╔══

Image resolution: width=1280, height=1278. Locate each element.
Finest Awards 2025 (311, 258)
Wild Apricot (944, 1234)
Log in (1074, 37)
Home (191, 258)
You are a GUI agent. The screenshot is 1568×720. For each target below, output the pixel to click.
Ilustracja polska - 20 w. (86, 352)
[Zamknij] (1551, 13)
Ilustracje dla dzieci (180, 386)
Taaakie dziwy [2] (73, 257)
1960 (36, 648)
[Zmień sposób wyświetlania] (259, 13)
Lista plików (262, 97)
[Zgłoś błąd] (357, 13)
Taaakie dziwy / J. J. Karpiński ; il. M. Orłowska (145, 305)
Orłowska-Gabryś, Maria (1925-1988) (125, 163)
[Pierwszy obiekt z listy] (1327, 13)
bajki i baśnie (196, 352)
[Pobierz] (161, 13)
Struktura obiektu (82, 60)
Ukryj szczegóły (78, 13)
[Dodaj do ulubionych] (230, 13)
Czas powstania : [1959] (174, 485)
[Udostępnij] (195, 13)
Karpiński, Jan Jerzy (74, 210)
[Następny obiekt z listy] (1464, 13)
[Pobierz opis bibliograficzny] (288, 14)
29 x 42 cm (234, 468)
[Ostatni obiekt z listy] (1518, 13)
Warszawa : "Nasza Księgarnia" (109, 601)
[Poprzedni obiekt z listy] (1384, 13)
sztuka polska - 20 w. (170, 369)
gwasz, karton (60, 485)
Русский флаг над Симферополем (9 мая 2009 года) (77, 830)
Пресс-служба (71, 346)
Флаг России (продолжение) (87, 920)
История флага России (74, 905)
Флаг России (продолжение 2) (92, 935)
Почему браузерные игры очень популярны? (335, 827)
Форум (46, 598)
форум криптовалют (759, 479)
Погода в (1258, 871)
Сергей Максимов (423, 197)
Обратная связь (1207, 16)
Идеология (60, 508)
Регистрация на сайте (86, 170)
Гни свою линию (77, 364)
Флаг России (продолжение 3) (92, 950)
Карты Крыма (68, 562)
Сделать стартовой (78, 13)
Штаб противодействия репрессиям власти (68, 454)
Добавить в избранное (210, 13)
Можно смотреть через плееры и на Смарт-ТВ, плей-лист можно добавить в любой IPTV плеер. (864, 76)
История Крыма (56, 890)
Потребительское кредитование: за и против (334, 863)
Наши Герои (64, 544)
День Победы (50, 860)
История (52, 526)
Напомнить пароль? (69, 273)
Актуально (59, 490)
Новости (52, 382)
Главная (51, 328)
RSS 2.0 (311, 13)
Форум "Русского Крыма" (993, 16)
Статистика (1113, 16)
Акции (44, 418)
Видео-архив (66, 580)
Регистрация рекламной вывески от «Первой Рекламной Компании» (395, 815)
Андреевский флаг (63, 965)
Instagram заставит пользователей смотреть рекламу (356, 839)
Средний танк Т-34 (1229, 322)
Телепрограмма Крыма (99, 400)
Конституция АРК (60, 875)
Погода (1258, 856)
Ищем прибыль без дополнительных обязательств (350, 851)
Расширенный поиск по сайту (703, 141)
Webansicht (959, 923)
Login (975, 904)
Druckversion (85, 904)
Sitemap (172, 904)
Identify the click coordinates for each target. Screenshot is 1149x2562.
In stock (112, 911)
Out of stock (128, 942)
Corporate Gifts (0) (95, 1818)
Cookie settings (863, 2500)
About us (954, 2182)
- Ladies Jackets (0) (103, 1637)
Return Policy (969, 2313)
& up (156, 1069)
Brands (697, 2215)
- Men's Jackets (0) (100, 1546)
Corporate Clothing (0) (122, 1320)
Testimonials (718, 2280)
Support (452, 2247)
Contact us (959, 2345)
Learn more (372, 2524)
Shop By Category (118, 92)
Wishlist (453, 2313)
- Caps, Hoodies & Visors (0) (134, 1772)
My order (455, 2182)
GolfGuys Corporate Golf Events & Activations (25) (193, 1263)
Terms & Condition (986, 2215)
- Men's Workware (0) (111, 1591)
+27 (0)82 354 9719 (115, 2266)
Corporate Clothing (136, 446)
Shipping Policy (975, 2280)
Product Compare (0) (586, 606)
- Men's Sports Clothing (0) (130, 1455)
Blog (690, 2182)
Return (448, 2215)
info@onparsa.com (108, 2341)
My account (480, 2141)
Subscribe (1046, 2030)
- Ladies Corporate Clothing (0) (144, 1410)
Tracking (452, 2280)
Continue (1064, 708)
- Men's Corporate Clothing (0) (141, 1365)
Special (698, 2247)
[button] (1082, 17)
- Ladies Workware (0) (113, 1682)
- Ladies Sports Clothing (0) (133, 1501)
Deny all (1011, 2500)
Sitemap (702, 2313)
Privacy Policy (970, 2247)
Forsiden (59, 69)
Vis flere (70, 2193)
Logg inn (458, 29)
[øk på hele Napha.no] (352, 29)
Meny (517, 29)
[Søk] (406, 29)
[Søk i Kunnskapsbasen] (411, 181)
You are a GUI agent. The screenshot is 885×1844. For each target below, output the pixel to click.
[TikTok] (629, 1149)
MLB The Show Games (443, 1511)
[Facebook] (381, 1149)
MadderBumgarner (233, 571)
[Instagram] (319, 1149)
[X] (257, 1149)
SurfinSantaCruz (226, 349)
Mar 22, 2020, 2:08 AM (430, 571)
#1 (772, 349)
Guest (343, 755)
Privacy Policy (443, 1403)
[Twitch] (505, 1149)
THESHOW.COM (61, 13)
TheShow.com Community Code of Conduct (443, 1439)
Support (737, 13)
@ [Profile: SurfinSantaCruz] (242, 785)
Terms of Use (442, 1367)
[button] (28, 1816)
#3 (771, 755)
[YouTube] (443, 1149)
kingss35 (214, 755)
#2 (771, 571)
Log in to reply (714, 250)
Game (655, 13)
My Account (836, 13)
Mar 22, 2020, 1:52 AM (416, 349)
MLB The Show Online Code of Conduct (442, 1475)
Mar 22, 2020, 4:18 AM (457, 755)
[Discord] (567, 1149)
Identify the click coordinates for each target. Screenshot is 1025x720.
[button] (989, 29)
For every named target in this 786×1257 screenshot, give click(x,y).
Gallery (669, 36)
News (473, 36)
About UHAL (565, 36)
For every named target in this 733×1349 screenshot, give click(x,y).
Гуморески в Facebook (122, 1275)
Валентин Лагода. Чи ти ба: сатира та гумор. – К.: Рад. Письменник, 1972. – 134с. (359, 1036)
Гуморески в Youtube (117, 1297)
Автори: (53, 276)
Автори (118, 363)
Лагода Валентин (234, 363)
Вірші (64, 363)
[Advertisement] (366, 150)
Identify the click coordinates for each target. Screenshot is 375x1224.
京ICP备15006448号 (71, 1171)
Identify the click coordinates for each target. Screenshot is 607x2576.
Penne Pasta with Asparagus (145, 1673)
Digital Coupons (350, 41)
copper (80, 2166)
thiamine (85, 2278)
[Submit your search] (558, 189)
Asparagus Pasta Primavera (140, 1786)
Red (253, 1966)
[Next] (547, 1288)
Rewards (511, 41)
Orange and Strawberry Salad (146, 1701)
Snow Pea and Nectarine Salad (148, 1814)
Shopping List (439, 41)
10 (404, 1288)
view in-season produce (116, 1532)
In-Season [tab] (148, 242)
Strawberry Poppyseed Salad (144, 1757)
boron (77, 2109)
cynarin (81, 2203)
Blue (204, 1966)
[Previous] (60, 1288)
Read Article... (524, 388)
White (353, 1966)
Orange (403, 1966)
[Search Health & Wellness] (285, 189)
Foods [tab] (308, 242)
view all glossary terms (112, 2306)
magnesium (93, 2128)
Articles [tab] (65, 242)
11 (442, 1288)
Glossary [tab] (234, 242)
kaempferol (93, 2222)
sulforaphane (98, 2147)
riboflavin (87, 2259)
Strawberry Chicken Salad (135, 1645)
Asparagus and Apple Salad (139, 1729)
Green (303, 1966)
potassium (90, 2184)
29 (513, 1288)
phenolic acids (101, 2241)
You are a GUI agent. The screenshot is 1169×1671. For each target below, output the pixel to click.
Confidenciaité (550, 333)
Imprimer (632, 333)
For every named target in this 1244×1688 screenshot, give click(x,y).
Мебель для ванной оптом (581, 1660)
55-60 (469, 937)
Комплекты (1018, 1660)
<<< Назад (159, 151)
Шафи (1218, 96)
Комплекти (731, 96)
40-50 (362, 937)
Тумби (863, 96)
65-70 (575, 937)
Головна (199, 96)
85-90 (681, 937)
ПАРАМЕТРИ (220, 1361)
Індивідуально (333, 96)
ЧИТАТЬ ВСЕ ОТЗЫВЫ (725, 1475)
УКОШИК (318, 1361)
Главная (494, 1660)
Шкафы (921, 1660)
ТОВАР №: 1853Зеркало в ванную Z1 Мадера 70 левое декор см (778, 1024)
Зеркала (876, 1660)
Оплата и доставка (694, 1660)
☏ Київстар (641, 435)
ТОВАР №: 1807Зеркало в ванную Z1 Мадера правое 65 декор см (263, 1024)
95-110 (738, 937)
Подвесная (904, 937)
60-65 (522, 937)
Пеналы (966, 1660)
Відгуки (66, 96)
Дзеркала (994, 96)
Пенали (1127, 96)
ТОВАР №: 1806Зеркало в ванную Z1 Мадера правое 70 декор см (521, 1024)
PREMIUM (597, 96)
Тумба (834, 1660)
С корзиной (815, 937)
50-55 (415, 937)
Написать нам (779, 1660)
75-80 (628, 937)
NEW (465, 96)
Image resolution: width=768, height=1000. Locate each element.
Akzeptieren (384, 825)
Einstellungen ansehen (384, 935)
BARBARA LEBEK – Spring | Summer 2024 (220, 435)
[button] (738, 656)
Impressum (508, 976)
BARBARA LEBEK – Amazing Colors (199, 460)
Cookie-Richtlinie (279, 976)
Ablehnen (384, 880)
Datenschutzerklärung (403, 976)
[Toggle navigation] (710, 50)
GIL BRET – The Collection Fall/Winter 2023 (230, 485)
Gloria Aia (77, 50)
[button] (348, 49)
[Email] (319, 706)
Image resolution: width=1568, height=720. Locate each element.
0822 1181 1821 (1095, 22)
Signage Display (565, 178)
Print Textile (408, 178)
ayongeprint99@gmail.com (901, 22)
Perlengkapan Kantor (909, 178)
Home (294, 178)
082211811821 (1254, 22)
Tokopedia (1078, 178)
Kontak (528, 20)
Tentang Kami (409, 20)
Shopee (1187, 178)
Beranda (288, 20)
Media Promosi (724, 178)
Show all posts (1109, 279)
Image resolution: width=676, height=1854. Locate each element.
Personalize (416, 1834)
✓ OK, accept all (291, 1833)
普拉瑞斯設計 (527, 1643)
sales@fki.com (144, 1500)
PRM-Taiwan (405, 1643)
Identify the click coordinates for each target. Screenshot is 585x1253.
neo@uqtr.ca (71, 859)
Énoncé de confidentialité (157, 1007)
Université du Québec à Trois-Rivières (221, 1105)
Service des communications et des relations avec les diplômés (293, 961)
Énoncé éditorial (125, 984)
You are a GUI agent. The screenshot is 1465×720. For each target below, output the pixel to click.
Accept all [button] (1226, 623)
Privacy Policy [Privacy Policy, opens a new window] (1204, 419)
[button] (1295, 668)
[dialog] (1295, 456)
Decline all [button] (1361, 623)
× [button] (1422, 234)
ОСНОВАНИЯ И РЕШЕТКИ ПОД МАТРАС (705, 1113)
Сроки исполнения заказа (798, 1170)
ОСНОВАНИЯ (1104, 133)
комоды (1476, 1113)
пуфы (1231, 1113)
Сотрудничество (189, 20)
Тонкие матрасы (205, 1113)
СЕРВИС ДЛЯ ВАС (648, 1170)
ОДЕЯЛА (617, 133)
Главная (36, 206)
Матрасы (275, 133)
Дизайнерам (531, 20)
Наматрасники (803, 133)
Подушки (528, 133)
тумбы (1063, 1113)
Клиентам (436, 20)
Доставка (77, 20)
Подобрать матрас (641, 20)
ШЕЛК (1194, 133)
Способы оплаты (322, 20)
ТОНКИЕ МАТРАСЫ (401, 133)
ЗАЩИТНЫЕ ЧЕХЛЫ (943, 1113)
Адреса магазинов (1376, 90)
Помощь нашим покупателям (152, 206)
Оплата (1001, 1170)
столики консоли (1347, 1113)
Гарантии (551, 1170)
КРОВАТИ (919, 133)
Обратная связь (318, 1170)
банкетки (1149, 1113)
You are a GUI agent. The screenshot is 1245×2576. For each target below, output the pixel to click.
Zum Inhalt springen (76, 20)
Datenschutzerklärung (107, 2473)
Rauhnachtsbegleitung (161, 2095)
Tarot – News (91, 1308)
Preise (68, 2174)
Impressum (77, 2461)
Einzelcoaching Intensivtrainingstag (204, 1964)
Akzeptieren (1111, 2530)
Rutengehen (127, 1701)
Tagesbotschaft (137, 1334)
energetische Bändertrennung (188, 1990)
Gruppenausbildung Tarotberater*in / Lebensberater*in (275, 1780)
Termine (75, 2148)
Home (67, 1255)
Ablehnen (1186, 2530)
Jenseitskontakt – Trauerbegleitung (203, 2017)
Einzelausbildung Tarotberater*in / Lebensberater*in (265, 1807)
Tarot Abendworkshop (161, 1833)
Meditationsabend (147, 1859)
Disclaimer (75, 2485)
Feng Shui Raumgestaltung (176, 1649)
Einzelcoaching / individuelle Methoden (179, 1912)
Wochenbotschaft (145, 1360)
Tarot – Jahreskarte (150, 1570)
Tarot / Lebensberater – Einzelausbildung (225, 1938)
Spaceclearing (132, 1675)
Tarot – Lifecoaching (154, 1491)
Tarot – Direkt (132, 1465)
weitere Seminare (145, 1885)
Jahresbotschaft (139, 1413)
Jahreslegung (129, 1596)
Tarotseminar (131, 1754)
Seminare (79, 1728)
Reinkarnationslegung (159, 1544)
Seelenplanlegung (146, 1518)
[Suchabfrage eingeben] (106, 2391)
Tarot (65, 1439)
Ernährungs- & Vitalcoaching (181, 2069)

╚══

Goal
Copy out the lines above exactly as they appear, beginning with the line containing "sales@fki.com (144, 1500)" and continuing through the line containing "Université du Québec", both included.

In response
sales@fki.com (144, 1500)
PRM-Taiwan (405, 1643)
Identify the click coordinates for each target. Screenshot is 585x1253.
neo@uqtr.ca (71, 859)
Énoncé de confidentialité (157, 1007)
Université du Québec à Trois-Rivières (221, 1105)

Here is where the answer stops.